Copy the rows exactly as they appear, starting at the line that contains "You are a computer-use agent. The" and stopping after the line that contains "(x=845, y=536)".
***** Supplied material *****
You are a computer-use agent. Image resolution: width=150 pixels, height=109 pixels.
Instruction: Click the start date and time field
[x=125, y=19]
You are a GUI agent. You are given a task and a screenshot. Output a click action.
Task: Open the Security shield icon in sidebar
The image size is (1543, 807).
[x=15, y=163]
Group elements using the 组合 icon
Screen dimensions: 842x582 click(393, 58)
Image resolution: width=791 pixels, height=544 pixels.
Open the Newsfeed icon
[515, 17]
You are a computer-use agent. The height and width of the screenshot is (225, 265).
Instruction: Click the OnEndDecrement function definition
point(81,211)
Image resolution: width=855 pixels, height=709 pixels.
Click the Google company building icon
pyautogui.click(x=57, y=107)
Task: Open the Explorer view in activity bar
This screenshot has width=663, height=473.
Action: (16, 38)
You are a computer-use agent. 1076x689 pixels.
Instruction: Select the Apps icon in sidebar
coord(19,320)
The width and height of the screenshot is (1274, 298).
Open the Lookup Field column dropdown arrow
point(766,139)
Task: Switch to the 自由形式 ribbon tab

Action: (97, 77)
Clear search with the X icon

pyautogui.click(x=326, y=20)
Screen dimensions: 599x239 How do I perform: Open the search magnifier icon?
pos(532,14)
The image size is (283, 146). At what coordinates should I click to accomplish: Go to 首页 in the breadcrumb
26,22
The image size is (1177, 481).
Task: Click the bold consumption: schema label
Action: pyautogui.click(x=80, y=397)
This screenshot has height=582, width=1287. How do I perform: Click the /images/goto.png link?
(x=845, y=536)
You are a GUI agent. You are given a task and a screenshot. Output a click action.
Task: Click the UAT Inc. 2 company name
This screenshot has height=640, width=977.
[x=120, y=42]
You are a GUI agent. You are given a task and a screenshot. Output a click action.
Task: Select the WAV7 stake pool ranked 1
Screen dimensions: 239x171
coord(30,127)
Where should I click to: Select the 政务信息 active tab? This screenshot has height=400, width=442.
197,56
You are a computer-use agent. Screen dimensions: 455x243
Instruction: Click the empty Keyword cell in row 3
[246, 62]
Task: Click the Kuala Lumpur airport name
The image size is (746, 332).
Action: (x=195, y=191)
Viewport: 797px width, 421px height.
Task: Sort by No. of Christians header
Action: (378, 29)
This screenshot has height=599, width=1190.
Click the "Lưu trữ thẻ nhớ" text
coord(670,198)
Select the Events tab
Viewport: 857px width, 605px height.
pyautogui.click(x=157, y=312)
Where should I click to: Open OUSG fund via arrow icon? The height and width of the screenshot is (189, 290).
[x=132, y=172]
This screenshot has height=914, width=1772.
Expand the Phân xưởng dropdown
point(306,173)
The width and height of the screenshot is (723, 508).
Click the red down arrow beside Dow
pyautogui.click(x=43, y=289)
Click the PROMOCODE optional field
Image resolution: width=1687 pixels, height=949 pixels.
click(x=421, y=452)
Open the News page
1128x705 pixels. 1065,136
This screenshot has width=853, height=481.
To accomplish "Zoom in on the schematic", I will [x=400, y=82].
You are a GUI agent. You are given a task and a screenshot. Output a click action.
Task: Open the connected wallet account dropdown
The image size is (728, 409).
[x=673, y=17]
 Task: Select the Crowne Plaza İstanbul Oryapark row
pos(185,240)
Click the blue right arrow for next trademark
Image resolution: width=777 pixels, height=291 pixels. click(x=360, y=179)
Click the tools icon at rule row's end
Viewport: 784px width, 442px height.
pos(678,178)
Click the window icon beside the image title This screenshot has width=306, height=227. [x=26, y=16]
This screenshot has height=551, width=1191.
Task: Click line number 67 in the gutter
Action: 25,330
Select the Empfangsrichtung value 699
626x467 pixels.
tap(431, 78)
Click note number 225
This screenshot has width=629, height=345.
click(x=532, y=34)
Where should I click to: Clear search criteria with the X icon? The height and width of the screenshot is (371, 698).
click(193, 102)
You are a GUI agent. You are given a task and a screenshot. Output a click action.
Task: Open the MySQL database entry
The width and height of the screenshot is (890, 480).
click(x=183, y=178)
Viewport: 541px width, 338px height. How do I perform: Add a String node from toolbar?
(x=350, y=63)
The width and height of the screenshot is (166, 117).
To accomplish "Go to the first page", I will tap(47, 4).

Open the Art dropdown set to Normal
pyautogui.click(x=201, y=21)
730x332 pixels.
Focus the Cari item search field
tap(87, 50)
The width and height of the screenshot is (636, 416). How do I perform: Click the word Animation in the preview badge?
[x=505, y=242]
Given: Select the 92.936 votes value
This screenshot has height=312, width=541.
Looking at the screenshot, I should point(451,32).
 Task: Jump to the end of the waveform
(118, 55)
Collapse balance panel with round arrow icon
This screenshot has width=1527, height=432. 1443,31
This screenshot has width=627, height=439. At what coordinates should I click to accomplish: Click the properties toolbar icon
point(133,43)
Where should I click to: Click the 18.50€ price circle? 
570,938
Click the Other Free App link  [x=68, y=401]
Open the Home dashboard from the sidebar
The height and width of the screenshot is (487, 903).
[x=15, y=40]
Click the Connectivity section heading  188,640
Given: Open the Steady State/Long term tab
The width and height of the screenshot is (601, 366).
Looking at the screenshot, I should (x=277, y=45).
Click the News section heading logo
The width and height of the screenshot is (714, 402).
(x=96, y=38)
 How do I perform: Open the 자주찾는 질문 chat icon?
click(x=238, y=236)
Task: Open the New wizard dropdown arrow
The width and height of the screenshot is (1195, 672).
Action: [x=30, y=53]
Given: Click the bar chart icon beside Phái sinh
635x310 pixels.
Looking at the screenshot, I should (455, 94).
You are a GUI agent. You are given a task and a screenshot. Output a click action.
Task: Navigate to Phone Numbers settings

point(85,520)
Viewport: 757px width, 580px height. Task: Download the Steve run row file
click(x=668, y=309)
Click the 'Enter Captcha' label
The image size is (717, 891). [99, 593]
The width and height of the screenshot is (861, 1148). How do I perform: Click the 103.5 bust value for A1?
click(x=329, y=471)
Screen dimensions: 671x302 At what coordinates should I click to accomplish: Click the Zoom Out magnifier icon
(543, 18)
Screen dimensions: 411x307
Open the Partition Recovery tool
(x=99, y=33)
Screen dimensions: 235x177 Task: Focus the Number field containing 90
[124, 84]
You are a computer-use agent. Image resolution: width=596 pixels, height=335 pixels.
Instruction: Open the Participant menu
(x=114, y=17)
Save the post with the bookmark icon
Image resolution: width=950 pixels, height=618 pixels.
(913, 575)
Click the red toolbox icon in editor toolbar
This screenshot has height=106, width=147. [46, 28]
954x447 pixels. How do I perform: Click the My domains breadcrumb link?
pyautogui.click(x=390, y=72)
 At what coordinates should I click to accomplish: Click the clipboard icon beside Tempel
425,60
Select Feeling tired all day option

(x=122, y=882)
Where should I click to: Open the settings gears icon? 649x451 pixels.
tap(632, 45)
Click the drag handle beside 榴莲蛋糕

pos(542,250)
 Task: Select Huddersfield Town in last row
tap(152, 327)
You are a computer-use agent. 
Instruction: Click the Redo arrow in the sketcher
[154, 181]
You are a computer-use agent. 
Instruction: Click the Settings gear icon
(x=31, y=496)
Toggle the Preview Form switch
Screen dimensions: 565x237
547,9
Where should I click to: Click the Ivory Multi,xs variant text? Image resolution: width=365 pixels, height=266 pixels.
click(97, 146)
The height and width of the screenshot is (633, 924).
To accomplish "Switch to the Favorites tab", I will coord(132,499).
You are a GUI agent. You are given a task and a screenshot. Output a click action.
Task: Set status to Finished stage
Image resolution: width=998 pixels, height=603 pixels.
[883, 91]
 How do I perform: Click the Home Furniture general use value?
*****
Answer below:
You are a computer-use agent. The height and width of the screenshot is (225, 265).
Instruction: Click the OnEndDecrement function definition
point(81,211)
Image resolution: width=855 pixels, height=709 pixels.
Click the Google company building icon
pyautogui.click(x=57, y=107)
Task: Open the Explorer view in activity bar
This screenshot has width=663, height=473.
Action: (16, 38)
You are a computer-use agent. 1076x689 pixels.
Instruction: Select the Apps icon in sidebar
coord(19,320)
The width and height of the screenshot is (1274, 298).
Open the Lookup Field column dropdown arrow
point(766,139)
Task: Switch to the 自由形式 ribbon tab

Action: (97, 77)
Clear search with the X icon

pyautogui.click(x=326, y=20)
Screen dimensions: 599x239 How do I perform: Open the search magnifier icon?
pos(532,14)
The image size is (283, 146). At what coordinates should I click to accomplish: Go to 首页 in the breadcrumb
26,22
The image size is (1177, 481).
Task: Click the bold consumption: schema label
Action: pyautogui.click(x=80, y=397)
This screenshot has height=582, width=1287. How do I perform: Click the /images/goto.png link?
(x=845, y=536)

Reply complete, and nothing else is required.